▶ DIRECTIONS FOR THIS TASK: Wherever a picture appears, skip it and retype the rest of the data exactly.
--- SUPPLIED DATA Enclosed Below ---
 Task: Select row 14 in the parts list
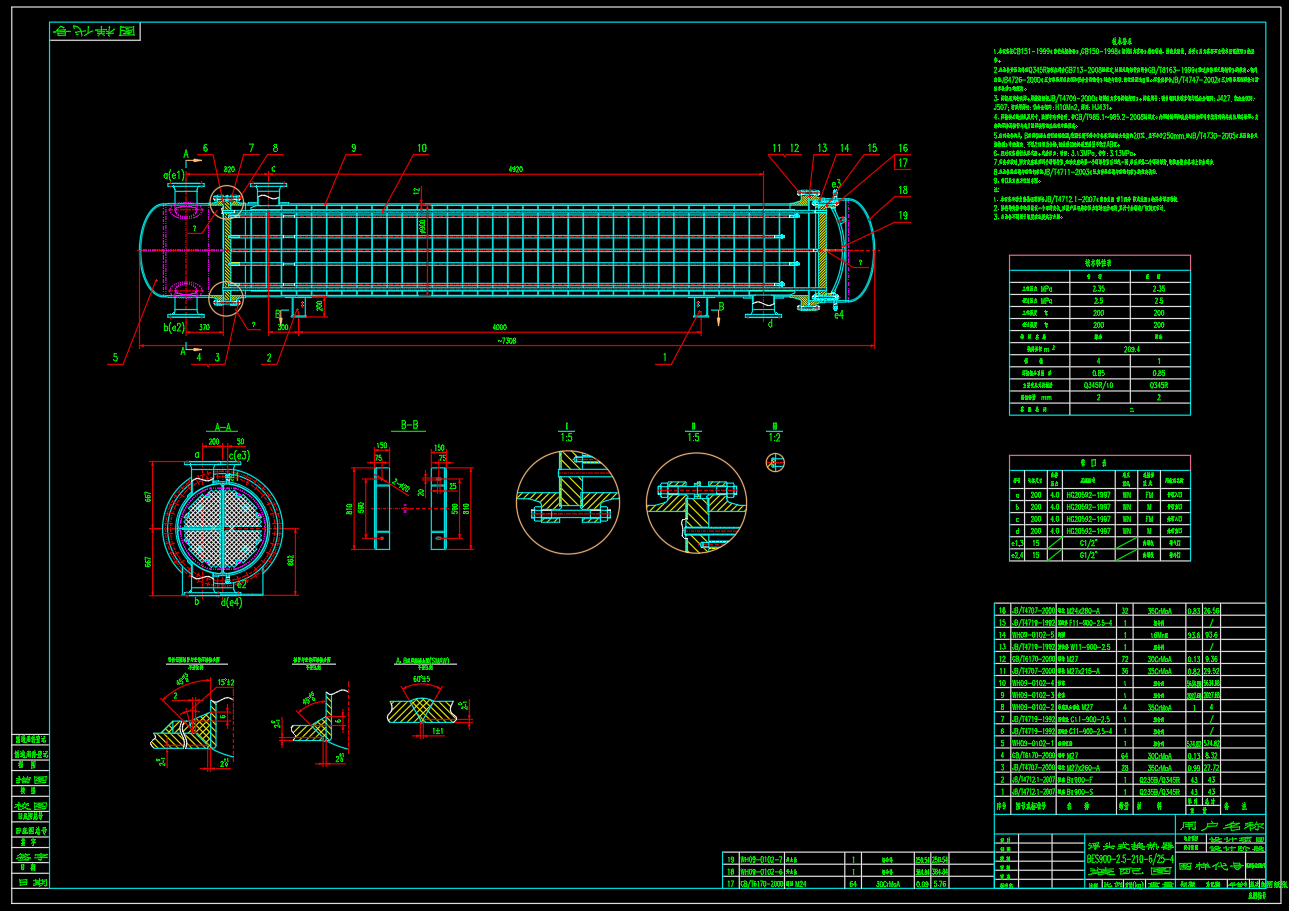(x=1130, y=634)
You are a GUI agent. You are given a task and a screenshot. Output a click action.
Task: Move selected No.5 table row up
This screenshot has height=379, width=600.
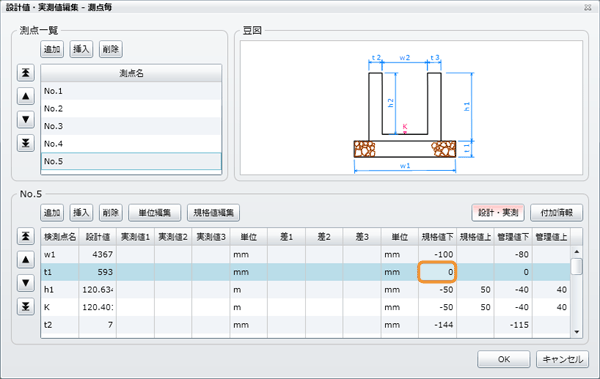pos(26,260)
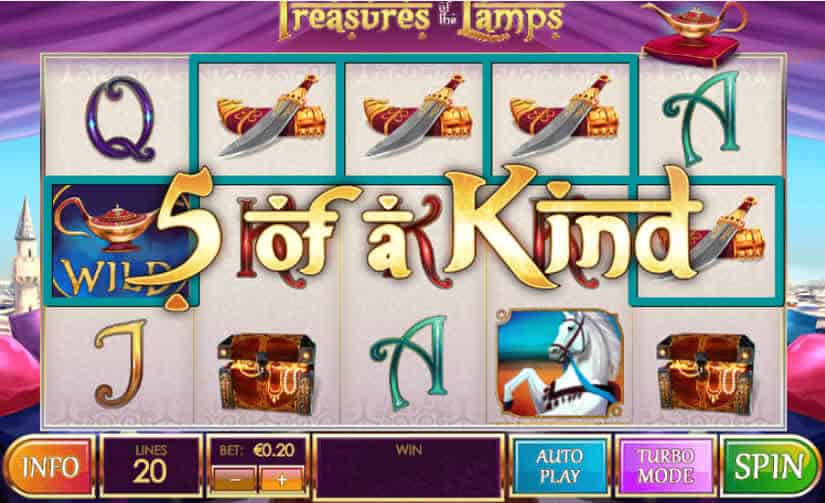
--- End of Enclosed SUPPLIED DATA ---
▶ SOLUTION FOR THIS PROBLEM:
 Task: Select row 14 in the parts list
(x=1130, y=634)
You are a GUI agent. You are given a task and a screenshot. Output a click action.
Task: Move selected No.5 table row up
This screenshot has height=379, width=600.
pos(26,260)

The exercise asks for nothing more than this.